I felt myself growing pale. A monstrous ape, lingering about the place with malignant intent, and Alicia laughing unconsciously inside the house, was enough to make me feel squeamish. I unconsciously tightened my grasp on my rifle. Alicia came out on the porch at that moment and beckoned to us.
"We'll not mention this—yet," said Arthur, as we went up.
I nodded. Alicia was all enthusiasm about the comforts Evan had managed to put into his house so far inland, and when we sat down to dinner, the bright silver and white tablecloth did give an effect of civilization. When one looked at the black faces of the servants who waited on us, and at the tattooing and nose rings that disfigured them, however, the illusion vanished at once.
I was a long time getting to sleep that night. The next morning would see me going on my way into the interior, and I would in all likelihood never see Alicia again. When I at last fell asleep, I was uneasy, and when I woke, it was in a strangely silent house. Evan Graham's voice aroused me. He was calling me to get up. His ease of manner and absence of worry had vanished. Arthur, over his shoulder, looked even more apprehensive than before.
"Get up," said Evan briefly. "The servants skipped out during the night. Your boys have gone, too. There's juju business going on. And the oxen that pulled Alicia's cart have been clubbed to death in their stalls."
The servants had fled from the house. There was not another white man within a hundred and fifty miles. All about us were natives who might fear Evan Graham but certainly hated him, and somewhere in the woods, we had reason to believe, a monstrous ape lurked, awaiting an opportunity to wreak his bestial vengeance upon the slayer of his mate.
We explored the house first and came upon a surprise. The native girl I had seen conducted to the house by the juju procession two months before crouched in one corner. She was too much frightened to give any coherent account of the other servants' leaving.
They had simply gone, she said. No one had said anything to her, and she had been left behind. The oxen lay in their stalls, their heads beaten in with blows from a heavy iron bar that lay bent on the ground beside them. Even my own boys had vanished. That struck me most forcibly of all, because I had treated them well and had thought I could count on as much loyalty from them as any white man can expect from the average native.
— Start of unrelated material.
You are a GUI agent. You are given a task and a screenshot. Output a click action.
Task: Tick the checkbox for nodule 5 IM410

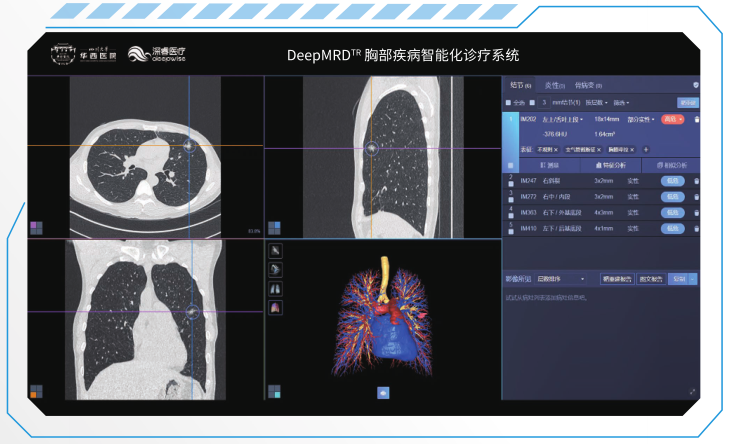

Mboka's defection really bothered me. I had believed well of him and was in a way genuinely fond of him. He had gone with the rest, though. The loads of the carriers lay in a huge pile. Small and precious possessions of my boys lay about them. That was perhaps the queerest part of the whole affair. In leaving secretly in the middle of the night, the servants had not stopped to steal, or even to take with them what was their own. They had apparently risen and stolen away in shivering fear.
We went back to the house from the servants' quarters full of rather uneasy speculations. Juju was obviously at the bottom of whatever was happening, and there is no telling what may enter the head of a juju doctor. Passing through the rear rooms, Evan paused to order the solitary native girl to prepare food for us. We went on to find Alicia and Mrs. Braymore up and curious. They were on the front porch when they heard us, and Alicia came inside to smile at all of us and ask questions.
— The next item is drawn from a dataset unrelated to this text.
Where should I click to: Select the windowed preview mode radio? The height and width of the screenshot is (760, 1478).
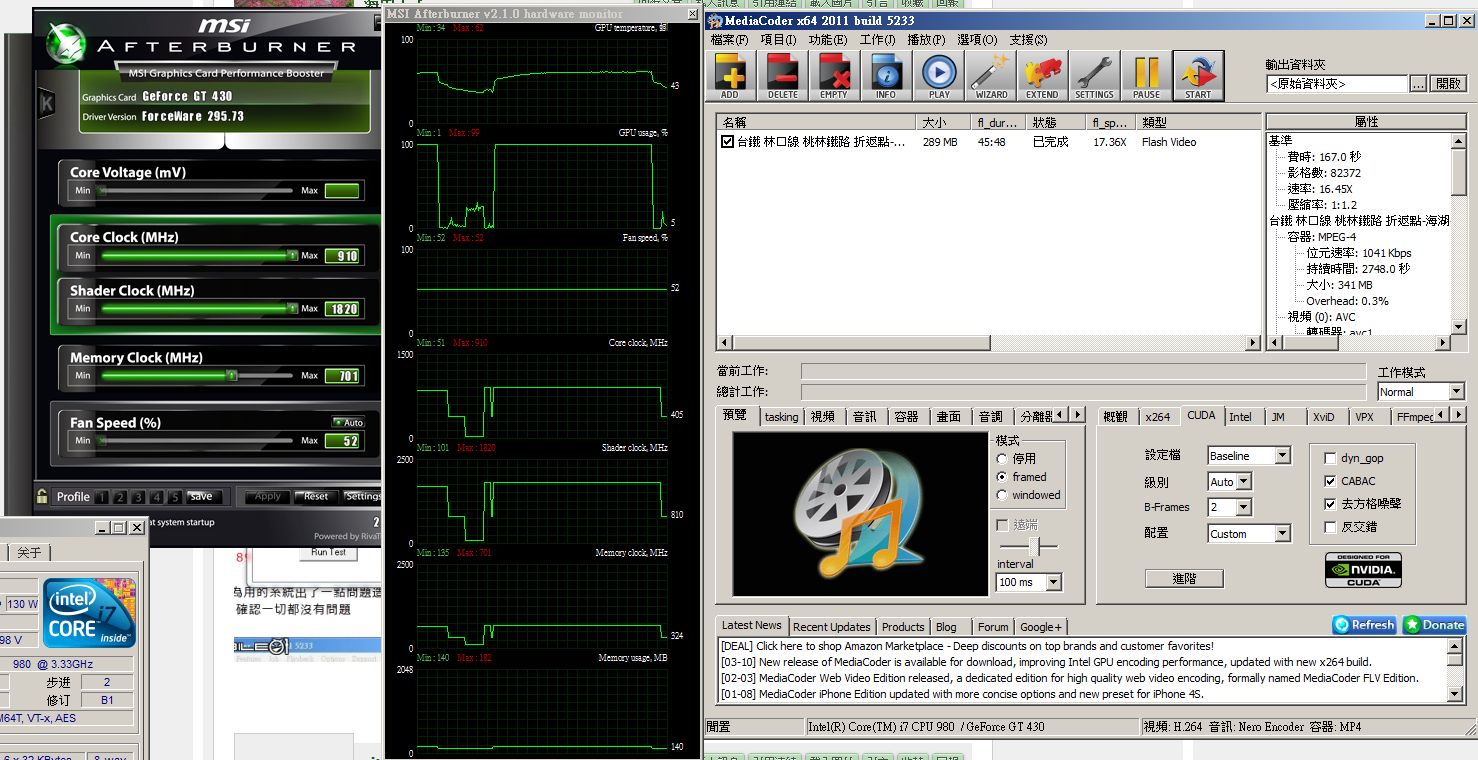1002,495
"Where are all the servants, Evan?" she demanded. "We had not a drop of water this morning. And what's happened to the native village? On the way up here we saw lots of villages, but none of them were quite like yours."
We looked down at the squalid huts of the village. Not a sign of life could be seen. Not one of the usually innumerable tiny fires of a native village was burning, and the single street was absolutely deserted.
"We'll take a look at it," said Arthur grimly. "I don't like this business. Murray, you'll come?"
I picked up my rifle and moved forward. As we walked across the clearing before the casa, Arthur turned to me.
"Don't forget about that big ape, either. He's probably waiting for a chance to drop out of a tree on top of us."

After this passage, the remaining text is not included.